EXTRACTED TEXT -
---*---

At the end of the day, ISL's second champion had recovered from being 1-2 down in the 90th minute to script one of the greatest comeback stories in the history of Indian football.

- The Pirates Party Begins -

[PKL Season 3 (2016) Final: Patna Pirates 31 – 28 U Mumba (March 5)]

The Patna Pirates is the most successful franchise in Pro Kabaddi League (PKL), winning three consecutive titles from season three to five. Its first triumph at Indira Gandhi Stadium, New Delhi, in 2016 was built on the back of an experienced defence and a relatively young raiding department.

Pardeep Narwal, the raider with the most points in the league’s history, was out injured early on in the final against defending champion U Mumba. Back then, one would have thought that the Pirates were on the back foot right away but that is when Rohit Kumar stepped up.

The tall and agile raider was a nightmare for the Mumbai defenders. Eventually, Patna inflicted an all-out on the opposition within the first seven minutes, thanks to Rohit’s quick and effective raids. Sandeep Narwal’s ankle holds also troubled the Mumbai raiders and by the end of the first 20 minutes, the 2015-winner slumped even further at 11-19.

Patna Pirates celebrate after winning the PKL Season 3.   -  PKL

 

U Mumba skipper Anup Kumar, who had a forgettable first half filled with empty and unsuccessful raids, rose to the occasion in the second. On the other hand, Mohit Chhillar led the defensive duties during his side’s comeback trail with a High-5. Patna was all-out in the 29th minute of the match and its lead was reduced to just four.

---*---

DIRECTIONS FOR THIS TASK - Please reproduce the Pro Kabaddi report word for word from "[PKL Season 3" up to and including "Kumar stepped up.". The material after this plays no part in the work here.

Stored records

---*---

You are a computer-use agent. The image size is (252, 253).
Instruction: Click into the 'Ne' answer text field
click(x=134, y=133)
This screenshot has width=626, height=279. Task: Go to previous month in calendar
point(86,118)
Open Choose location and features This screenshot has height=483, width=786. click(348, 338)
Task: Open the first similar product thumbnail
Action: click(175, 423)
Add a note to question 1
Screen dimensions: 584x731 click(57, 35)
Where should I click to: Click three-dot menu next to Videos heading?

---*---

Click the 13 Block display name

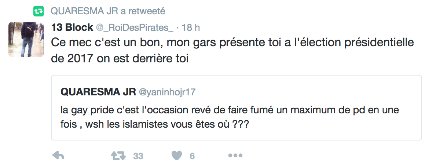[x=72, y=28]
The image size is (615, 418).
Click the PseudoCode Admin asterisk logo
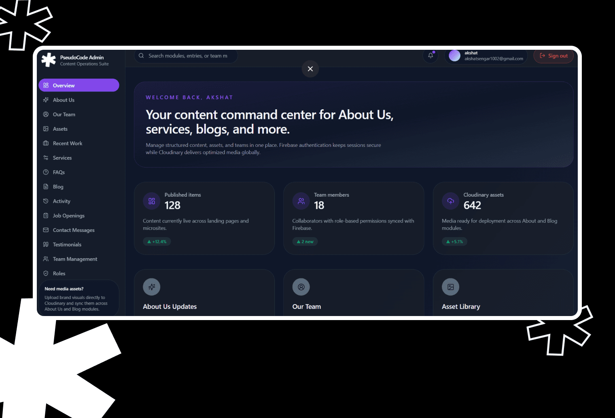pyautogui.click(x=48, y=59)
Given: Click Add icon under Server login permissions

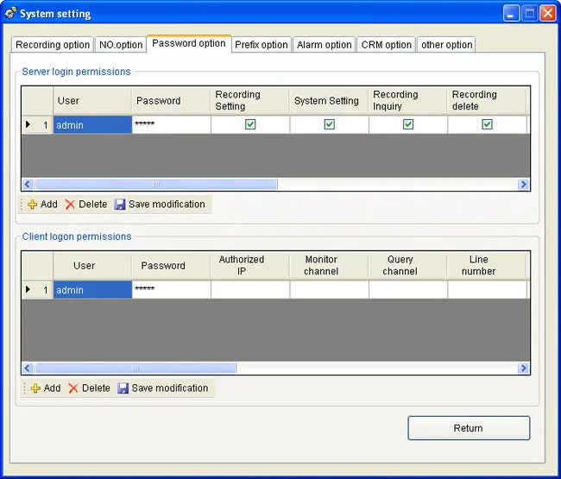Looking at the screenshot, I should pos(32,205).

---*---

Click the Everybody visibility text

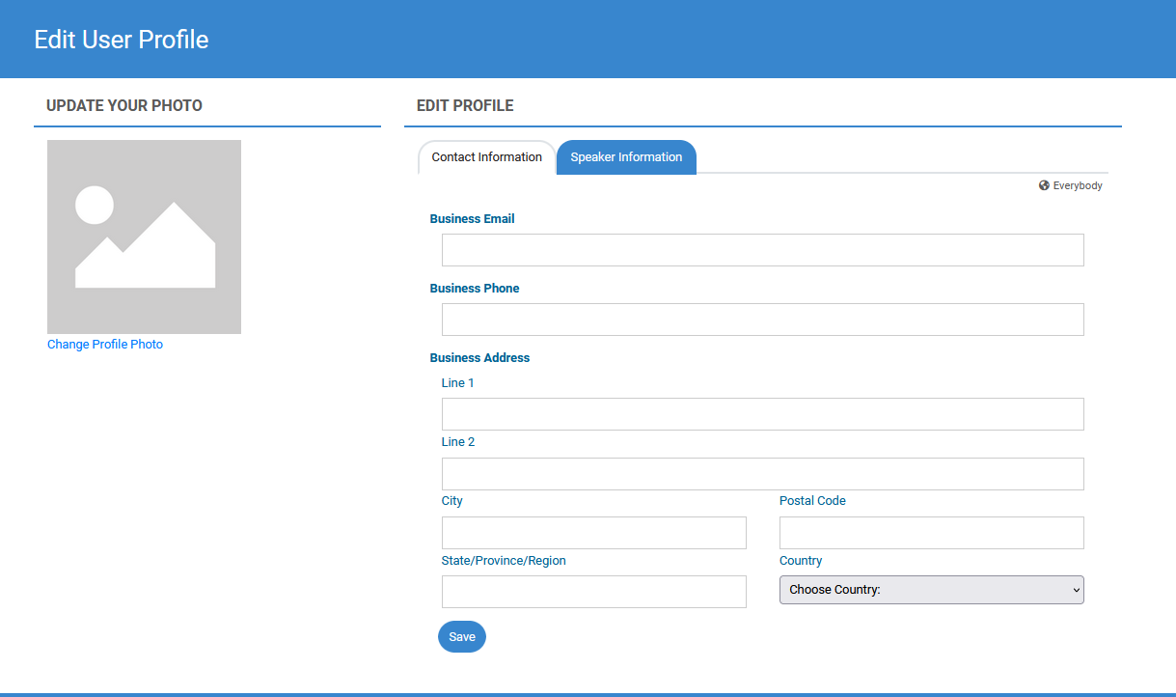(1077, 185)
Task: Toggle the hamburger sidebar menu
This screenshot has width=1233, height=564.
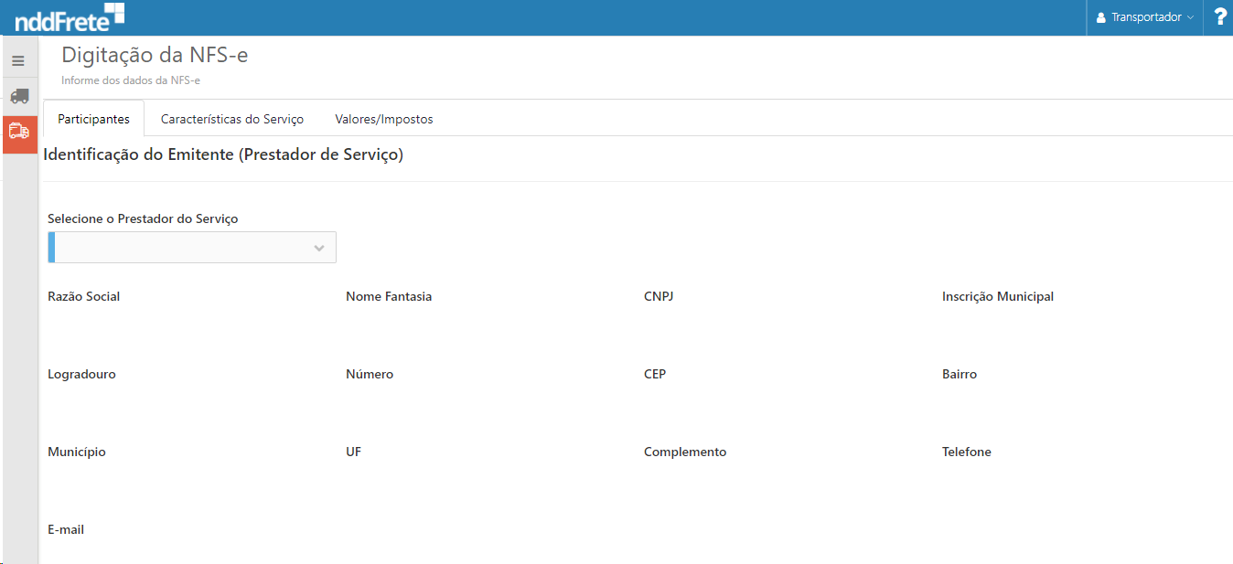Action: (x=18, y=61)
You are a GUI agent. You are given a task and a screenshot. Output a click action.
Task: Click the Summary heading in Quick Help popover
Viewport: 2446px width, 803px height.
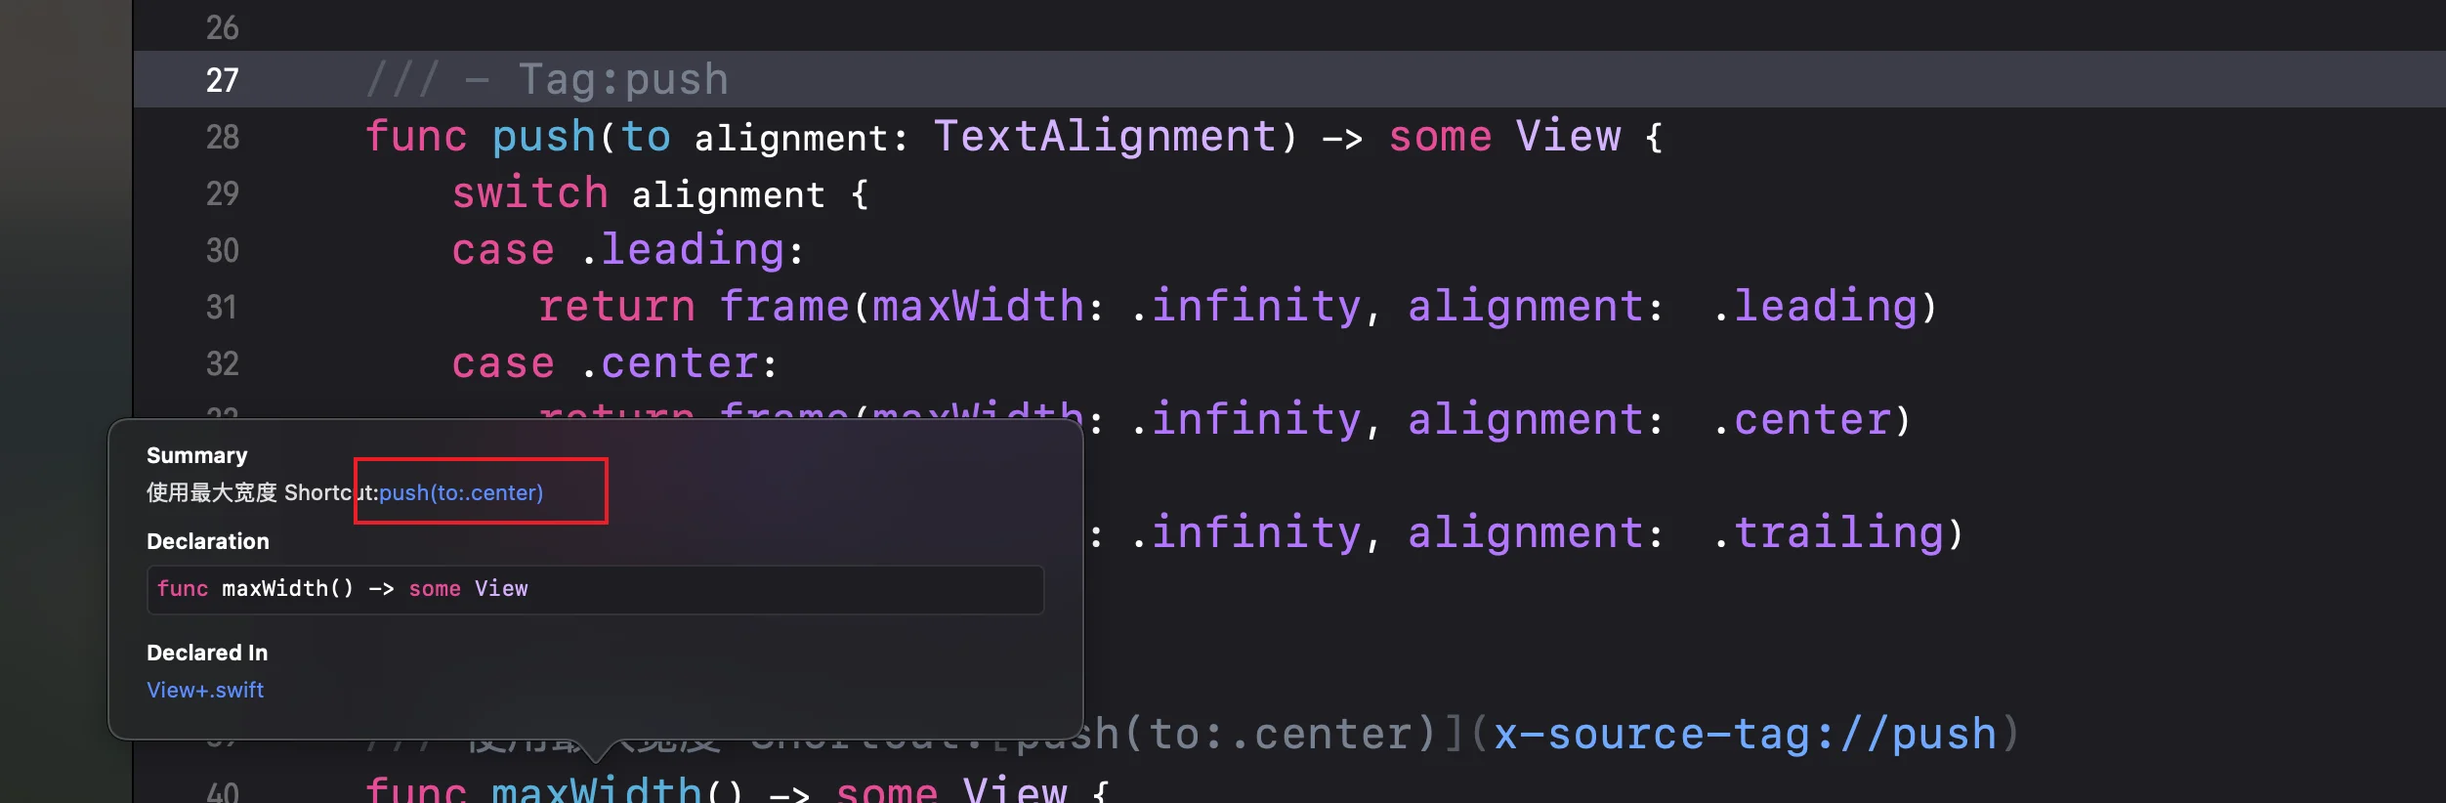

---*---

RESPONSE TO THE TASK -
[PKL Season 3 (2016) Final: Patna Pirates 31 – 28 U Mumba (March 5)]

The Patna Pirates is the most successful franchise in Pro Kabaddi League (PKL), winning three consecutive titles from season three to five. Its first triumph at Indira Gandhi Stadium, New Delhi, in 2016 was built on the back of an experienced defence and a relatively young raiding department.

Pardeep Narwal, the raider with the most points in the league’s history, was out injured early on in the final against defending champion U Mumba. Back then, one would have thought that the Pirates were on the back foot right away but that is when Rohit Kumar stepped up.